== Materials provided ==
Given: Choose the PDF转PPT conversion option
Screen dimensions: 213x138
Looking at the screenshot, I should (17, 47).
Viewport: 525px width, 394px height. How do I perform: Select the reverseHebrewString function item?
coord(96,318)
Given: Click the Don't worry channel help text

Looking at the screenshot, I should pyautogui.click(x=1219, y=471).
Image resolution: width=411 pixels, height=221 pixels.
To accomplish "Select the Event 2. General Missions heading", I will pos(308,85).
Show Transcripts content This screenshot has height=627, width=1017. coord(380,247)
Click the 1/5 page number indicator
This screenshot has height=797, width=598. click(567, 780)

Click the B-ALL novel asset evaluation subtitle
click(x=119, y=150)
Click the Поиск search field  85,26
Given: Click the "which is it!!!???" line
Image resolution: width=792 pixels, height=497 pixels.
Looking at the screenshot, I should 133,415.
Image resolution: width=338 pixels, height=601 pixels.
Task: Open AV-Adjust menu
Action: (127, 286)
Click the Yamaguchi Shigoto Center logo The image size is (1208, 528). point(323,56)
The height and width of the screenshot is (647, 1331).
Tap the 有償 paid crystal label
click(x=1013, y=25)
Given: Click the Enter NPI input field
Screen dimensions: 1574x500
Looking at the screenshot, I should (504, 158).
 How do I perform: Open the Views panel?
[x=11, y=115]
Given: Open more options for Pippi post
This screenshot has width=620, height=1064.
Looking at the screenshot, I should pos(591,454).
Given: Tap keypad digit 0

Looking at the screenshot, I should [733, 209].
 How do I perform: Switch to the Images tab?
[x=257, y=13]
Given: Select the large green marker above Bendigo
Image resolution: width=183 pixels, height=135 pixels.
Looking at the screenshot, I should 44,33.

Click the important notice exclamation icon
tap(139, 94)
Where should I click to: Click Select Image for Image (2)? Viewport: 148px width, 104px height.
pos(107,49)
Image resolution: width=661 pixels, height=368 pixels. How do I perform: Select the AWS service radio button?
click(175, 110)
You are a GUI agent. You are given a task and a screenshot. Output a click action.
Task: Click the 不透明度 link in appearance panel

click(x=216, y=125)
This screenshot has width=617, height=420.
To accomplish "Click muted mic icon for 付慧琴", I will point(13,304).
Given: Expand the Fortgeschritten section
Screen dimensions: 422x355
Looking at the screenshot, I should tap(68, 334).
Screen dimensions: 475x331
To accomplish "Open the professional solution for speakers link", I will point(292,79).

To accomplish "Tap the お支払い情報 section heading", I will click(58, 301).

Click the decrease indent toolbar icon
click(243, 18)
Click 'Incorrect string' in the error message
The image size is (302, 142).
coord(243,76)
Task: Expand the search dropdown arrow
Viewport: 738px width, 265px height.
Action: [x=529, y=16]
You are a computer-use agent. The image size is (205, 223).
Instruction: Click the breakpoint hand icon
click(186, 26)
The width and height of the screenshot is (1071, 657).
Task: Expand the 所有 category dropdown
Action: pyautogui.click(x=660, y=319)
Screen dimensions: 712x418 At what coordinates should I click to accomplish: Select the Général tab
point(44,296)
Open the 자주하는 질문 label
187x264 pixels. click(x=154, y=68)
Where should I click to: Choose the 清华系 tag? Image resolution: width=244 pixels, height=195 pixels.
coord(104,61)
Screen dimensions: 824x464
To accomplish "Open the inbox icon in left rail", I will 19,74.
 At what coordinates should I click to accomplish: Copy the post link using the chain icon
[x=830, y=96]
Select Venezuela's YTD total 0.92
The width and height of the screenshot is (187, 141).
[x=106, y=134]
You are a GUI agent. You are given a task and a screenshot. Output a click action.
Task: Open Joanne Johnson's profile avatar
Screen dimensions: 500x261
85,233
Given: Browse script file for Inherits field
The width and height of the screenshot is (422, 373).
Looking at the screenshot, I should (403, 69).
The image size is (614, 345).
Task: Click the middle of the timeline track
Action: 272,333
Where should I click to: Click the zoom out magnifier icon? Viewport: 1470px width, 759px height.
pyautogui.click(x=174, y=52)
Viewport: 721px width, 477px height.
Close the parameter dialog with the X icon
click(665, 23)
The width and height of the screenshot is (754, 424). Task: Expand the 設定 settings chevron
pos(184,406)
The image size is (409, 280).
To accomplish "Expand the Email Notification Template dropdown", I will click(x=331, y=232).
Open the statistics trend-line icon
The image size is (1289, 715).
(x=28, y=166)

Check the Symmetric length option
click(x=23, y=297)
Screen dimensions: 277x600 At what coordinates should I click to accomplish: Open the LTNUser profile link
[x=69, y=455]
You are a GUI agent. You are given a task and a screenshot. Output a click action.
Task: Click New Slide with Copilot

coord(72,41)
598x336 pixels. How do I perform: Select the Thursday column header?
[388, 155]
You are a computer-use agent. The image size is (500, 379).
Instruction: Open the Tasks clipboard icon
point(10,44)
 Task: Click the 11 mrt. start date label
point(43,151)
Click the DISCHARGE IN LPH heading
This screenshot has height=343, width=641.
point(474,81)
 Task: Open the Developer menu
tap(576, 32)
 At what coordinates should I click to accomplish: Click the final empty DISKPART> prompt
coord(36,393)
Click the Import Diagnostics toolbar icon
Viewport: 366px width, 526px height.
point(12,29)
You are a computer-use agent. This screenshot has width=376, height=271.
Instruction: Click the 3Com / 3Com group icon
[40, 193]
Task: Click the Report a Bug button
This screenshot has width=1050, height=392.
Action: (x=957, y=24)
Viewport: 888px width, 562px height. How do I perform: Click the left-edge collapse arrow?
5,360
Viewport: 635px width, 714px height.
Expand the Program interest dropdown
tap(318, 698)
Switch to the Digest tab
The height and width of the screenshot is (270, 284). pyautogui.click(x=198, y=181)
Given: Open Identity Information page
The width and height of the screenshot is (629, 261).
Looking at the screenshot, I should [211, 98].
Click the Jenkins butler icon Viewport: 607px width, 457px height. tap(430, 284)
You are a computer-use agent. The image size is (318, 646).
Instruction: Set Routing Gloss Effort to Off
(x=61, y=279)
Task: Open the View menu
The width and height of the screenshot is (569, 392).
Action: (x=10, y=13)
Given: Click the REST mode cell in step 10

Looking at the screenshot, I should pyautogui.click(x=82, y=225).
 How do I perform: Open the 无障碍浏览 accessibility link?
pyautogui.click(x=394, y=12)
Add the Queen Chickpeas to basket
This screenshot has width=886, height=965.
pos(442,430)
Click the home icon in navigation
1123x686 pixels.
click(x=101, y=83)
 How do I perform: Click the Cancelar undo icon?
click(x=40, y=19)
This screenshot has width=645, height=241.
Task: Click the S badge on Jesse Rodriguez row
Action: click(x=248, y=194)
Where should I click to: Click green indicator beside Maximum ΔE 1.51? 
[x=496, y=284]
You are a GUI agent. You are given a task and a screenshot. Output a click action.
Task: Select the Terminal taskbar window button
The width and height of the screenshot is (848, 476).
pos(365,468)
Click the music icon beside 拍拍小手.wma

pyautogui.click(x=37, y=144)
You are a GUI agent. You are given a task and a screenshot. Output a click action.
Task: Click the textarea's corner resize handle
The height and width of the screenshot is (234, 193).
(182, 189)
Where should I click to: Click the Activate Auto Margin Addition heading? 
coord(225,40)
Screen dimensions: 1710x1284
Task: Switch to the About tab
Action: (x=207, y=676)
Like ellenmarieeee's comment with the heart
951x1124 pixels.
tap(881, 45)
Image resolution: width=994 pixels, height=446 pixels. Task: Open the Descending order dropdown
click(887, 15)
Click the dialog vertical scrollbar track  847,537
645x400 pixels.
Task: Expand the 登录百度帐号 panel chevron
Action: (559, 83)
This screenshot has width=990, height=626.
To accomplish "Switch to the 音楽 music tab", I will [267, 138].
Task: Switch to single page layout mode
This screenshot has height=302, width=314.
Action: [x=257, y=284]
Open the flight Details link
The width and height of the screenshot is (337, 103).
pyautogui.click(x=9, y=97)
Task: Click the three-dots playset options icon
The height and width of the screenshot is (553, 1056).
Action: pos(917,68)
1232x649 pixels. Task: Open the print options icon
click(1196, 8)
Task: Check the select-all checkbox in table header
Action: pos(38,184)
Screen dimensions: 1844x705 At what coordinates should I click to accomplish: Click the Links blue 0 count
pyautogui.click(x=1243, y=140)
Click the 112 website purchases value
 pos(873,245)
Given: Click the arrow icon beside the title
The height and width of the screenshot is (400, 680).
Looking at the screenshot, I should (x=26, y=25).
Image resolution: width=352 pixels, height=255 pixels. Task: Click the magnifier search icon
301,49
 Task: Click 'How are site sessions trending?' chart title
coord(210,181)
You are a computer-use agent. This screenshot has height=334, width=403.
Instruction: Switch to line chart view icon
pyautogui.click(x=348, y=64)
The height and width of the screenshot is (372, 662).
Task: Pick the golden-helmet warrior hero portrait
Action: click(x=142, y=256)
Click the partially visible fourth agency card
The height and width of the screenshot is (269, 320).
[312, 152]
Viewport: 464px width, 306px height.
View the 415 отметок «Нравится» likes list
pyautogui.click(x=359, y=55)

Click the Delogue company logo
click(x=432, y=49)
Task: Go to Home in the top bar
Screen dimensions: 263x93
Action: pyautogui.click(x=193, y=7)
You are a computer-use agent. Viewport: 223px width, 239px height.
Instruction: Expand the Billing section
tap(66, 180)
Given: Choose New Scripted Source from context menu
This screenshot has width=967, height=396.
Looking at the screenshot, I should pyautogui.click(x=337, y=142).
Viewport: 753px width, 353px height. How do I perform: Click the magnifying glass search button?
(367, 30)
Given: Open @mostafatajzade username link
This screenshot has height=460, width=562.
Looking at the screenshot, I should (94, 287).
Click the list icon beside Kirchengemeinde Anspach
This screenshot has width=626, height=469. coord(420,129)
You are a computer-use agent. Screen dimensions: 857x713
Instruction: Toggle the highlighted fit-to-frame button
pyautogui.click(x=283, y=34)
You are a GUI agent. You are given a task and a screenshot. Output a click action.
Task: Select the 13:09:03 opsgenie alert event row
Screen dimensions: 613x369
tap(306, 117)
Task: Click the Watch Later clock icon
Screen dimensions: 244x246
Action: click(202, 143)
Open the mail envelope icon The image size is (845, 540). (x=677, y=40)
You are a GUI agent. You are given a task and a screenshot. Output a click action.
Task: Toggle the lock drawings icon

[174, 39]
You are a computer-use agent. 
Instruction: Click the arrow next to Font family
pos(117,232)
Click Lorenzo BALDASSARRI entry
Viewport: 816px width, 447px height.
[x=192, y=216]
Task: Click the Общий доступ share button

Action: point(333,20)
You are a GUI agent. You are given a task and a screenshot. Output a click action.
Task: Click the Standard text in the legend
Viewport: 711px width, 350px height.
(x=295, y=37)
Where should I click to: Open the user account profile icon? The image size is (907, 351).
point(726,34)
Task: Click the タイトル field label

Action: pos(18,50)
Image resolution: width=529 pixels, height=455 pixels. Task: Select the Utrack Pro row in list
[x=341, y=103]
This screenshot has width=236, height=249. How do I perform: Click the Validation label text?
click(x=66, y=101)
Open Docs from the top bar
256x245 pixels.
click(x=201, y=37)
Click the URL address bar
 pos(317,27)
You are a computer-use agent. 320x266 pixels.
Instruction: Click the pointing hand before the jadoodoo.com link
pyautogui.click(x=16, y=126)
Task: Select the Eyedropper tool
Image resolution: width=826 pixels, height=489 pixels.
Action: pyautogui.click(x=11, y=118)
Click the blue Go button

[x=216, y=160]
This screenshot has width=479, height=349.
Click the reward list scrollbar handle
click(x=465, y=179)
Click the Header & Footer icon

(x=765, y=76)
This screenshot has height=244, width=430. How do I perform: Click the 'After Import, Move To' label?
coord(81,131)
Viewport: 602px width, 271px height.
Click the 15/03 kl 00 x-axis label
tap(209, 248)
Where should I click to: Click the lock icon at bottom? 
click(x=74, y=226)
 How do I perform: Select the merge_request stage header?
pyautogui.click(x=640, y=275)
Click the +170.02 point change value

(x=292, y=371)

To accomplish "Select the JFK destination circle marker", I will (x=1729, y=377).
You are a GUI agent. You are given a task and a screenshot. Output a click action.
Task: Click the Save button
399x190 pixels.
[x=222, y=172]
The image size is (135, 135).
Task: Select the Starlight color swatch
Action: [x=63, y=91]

== Exercise requirements ==
Set down, unchanged, only those lines above that fall between the line with "Click the home icon in navigation" and the line with "Task: Click the three-dots", the two end lines included.

== Exercise output ==
Click the home icon in navigation
1123x686 pixels.
click(x=101, y=83)
 How do I perform: Click the Cancelar undo icon?
click(x=40, y=19)
This screenshot has width=645, height=241.
Task: Click the S badge on Jesse Rodriguez row
Action: click(x=248, y=194)
Where should I click to: Click green indicator beside Maximum ΔE 1.51? 
[x=496, y=284]
You are a GUI agent. You are given a task and a screenshot. Output a click action.
Task: Select the Terminal taskbar window button
The width and height of the screenshot is (848, 476).
pos(365,468)
Click the music icon beside 拍拍小手.wma

pyautogui.click(x=37, y=144)
You are a GUI agent. You are given a task and a screenshot. Output a click action.
Task: Click the textarea's corner resize handle
The height and width of the screenshot is (234, 193).
(182, 189)
Where should I click to: Click the Activate Auto Margin Addition heading? 
coord(225,40)
Screen dimensions: 1710x1284
Task: Switch to the About tab
Action: (x=207, y=676)
Like ellenmarieeee's comment with the heart
951x1124 pixels.
tap(881, 45)
Image resolution: width=994 pixels, height=446 pixels. Task: Open the Descending order dropdown
click(887, 15)
Click the dialog vertical scrollbar track  847,537
645x400 pixels.
Task: Expand the 登录百度帐号 panel chevron
Action: (559, 83)
This screenshot has width=990, height=626.
To accomplish "Switch to the 音楽 music tab", I will [267, 138].
Task: Switch to single page layout mode
This screenshot has height=302, width=314.
Action: [x=257, y=284]
Open the flight Details link
The width and height of the screenshot is (337, 103).
pyautogui.click(x=9, y=97)
Task: Click the three-dots playset options icon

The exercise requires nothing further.